Kampf gegen Berliner Clans: Hurra, Polizei und Politik sind aufgewacht!

Zu lange wurde die Gefahr durch kriminelle arabische Großfamilien kleingeredet. Endlich ist allen klar: Diese Nahost-Mafia muss bekämpft werden. Ein Kommentar.

Ein Kommentar von Werner van Bebber

Das Phänomen gibt es seit mindestens zehn Jahren, für manche gehört es längst zur Folklore der Berliner Innenstadt-Bezirke: Sehr teure, sehr laute Limousinen aus schwäbischer Produktion, veredelt von der Tuningschmiede AMG, in schwarz oder weiß oder mit Camouflage-Folie überzogen, gefahren von jungen Männern, die noch nicht lange genug auf dieser Welt sind, um die 100.000 Euro für solche Autos zusammengespart zu haben. Sie machten mit diesen Autos – oder wahlweise mit Konkurrenzprodukten gleichen Stils aus Ingolstadt oder München -, was sie wollten: rasen, rennen, dabei telefonieren, parken, wo es gerade passt. Auf dem Beifahrersitz immer einer, der so ähnlich aussieht wie der Fahrer, die gleiche Basecap, der gleiche Vollbart, ebenfalls am telefonieren.

Klischees? Ja und nein. Rasende, röhrende Mercedes- oder Audi-Besatzungen von der beschriebenen Art sieht man oft genug in Berlin, um sie zum Klischee zu erklären. Und sie verhalten sich auf immer gleiche Weise klischeehaft nervig. So nervig, dass man sich lange Jahre fragte, ob die verhaltensauffällige Art der Teilnahme am Straßenverkehr eigentlich niemanden auf Dauer irritiert, der in der Stadt mit Sicherheit und Ordnung zu tun hat. Denn das ging eben mit dem Phänomen einher: eine Erosion der Regeln und der Ordnung. Und endlich sieht die Politik dem nicht länger zu.

----

Aufgabenstellung: Gib bitte den gesamten Kommentar über die Berliner Clans unverändert aus. Die Daten werden hierfür nicht gebraucht.

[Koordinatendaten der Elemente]
----

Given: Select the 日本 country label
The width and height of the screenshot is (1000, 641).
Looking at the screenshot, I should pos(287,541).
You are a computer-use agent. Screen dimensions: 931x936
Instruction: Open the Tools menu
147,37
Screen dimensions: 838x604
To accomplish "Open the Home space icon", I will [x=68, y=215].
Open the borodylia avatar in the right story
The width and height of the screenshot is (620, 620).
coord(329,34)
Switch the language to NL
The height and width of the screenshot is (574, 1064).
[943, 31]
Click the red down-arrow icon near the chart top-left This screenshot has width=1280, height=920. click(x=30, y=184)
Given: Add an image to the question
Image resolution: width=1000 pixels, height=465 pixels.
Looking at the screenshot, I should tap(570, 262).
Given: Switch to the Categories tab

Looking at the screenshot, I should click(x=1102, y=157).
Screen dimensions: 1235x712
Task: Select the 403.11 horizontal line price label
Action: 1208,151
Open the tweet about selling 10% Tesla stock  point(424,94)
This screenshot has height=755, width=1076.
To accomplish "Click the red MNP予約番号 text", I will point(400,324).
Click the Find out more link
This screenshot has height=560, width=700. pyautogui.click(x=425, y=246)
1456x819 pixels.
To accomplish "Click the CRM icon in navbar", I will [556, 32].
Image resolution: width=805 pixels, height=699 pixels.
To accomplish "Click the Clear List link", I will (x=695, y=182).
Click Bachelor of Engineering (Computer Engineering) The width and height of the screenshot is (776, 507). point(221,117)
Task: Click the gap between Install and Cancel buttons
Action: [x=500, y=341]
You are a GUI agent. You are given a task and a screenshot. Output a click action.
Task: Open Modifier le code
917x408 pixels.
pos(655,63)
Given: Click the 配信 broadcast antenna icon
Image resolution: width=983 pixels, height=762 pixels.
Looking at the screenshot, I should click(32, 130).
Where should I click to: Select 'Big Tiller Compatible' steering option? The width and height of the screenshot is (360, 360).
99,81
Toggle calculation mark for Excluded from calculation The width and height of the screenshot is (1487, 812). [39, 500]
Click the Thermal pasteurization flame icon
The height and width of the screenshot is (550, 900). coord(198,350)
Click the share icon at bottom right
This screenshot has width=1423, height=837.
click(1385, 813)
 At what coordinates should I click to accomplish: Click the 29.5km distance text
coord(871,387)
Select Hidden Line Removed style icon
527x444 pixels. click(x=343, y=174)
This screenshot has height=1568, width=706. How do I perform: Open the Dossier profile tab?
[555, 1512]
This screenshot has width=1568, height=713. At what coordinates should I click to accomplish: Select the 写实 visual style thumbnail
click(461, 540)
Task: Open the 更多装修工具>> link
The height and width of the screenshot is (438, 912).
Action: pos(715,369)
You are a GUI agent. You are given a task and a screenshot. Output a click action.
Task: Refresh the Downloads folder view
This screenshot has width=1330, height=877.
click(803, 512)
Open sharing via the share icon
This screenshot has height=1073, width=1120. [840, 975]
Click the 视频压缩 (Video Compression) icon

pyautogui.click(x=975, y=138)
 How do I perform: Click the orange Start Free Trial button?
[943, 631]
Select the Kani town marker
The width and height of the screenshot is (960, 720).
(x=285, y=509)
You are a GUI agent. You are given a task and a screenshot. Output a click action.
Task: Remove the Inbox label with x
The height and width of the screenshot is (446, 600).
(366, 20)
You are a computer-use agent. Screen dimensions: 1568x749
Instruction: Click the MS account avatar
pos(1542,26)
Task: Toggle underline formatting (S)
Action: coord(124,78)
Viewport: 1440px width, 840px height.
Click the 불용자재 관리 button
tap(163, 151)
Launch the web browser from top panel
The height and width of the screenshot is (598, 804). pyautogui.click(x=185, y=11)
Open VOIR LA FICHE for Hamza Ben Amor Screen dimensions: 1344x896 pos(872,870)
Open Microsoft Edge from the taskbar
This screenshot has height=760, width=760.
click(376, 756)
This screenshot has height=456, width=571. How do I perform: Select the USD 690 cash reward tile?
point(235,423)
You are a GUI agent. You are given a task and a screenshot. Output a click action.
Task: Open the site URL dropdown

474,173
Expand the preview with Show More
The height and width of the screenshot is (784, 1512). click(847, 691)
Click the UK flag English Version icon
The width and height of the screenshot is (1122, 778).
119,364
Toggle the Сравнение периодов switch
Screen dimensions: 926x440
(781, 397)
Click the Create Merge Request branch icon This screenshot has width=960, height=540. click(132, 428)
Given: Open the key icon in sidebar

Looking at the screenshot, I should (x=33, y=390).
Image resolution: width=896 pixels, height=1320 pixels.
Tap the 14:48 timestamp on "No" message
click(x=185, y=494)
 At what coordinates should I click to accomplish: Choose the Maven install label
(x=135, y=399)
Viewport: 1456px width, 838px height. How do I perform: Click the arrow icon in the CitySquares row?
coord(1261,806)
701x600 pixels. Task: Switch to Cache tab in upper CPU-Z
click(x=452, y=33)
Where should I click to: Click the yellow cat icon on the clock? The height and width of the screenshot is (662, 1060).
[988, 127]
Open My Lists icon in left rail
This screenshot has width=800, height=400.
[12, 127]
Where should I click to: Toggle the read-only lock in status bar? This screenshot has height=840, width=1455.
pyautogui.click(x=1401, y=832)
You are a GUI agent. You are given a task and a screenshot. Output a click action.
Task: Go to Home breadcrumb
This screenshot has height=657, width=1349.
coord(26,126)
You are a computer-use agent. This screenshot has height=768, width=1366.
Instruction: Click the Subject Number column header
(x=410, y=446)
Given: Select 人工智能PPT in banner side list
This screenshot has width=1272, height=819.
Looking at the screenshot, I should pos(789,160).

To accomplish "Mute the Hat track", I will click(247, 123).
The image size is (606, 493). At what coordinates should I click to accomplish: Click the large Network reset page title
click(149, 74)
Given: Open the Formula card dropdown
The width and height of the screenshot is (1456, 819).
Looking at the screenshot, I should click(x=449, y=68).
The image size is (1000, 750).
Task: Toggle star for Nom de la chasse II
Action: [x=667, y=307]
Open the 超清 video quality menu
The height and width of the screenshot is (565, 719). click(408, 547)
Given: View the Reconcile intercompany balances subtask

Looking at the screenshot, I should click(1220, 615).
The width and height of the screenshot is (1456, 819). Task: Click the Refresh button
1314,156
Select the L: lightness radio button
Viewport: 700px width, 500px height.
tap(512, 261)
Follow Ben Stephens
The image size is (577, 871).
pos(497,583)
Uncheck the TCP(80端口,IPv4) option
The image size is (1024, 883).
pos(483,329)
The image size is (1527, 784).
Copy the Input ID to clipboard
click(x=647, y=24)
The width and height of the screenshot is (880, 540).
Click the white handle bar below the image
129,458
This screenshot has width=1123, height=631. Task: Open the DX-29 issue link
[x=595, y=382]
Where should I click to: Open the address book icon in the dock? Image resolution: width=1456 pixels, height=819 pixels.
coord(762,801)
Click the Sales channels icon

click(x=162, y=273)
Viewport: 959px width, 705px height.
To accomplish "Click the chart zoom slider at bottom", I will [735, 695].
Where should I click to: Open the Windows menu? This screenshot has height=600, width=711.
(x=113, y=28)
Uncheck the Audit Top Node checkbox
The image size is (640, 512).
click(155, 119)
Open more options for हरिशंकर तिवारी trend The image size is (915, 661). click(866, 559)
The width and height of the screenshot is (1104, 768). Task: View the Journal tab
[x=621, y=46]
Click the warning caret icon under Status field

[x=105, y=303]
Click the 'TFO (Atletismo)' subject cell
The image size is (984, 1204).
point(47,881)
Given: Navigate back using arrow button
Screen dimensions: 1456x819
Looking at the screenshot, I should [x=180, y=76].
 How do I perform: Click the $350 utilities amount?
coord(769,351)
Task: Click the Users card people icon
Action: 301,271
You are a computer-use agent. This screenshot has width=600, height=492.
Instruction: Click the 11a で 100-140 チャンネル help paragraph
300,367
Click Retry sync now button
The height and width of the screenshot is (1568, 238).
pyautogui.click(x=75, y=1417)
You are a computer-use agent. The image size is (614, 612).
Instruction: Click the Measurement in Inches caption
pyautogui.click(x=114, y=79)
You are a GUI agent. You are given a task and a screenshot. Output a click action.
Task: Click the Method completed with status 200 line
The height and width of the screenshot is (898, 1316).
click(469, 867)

----

Lösung:
Kampf gegen Berliner Clans: Hurra, Polizei und Politik sind aufgewacht!

Zu lange wurde die Gefahr durch kriminelle arabische Großfamilien kleingeredet. Endlich ist allen klar: Diese Nahost-Mafia muss bekämpft werden. Ein Kommentar.

Ein Kommentar von Werner van Bebber

Das Phänomen gibt es seit mindestens zehn Jahren, für manche gehört es längst zur Folklore der Berliner Innenstadt-Bezirke: Sehr teure, sehr laute Limousinen aus schwäbischer Produktion, veredelt von der Tuningschmiede AMG, in schwarz oder weiß oder mit Camouflage-Folie überzogen, gefahren von jungen Männern, die noch nicht lange genug auf dieser Welt sind, um die 100.000 Euro für solche Autos zusammengespart zu haben. Sie machten mit diesen Autos – oder wahlweise mit Konkurrenzprodukten gleichen Stils aus Ingolstadt oder München -, was sie wollten: rasen, rennen, dabei telefonieren, parken, wo es gerade passt. Auf dem Beifahrersitz immer einer, der so ähnlich aussieht wie der Fahrer, die gleiche Basecap, der gleiche Vollbart, ebenfalls am telefonieren.

Klischees? Ja und nein. Rasende, röhrende Mercedes- oder Audi-Besatzungen von der beschriebenen Art sieht man oft genug in Berlin, um sie zum Klischee zu erklären. Und sie verhalten sich auf immer gleiche Weise klischeehaft nervig. So nervig, dass man sich lange Jahre fragte, ob die verhaltensauffällige Art der Teilnahme am Straßenverkehr eigentlich niemanden auf Dauer irritiert, der in der Stadt mit Sicherheit und Ordnung zu tun hat. Denn das ging eben mit dem Phänomen einher: eine Erosion der Regeln und der Ordnung. Und endlich sieht die Politik dem nicht länger zu.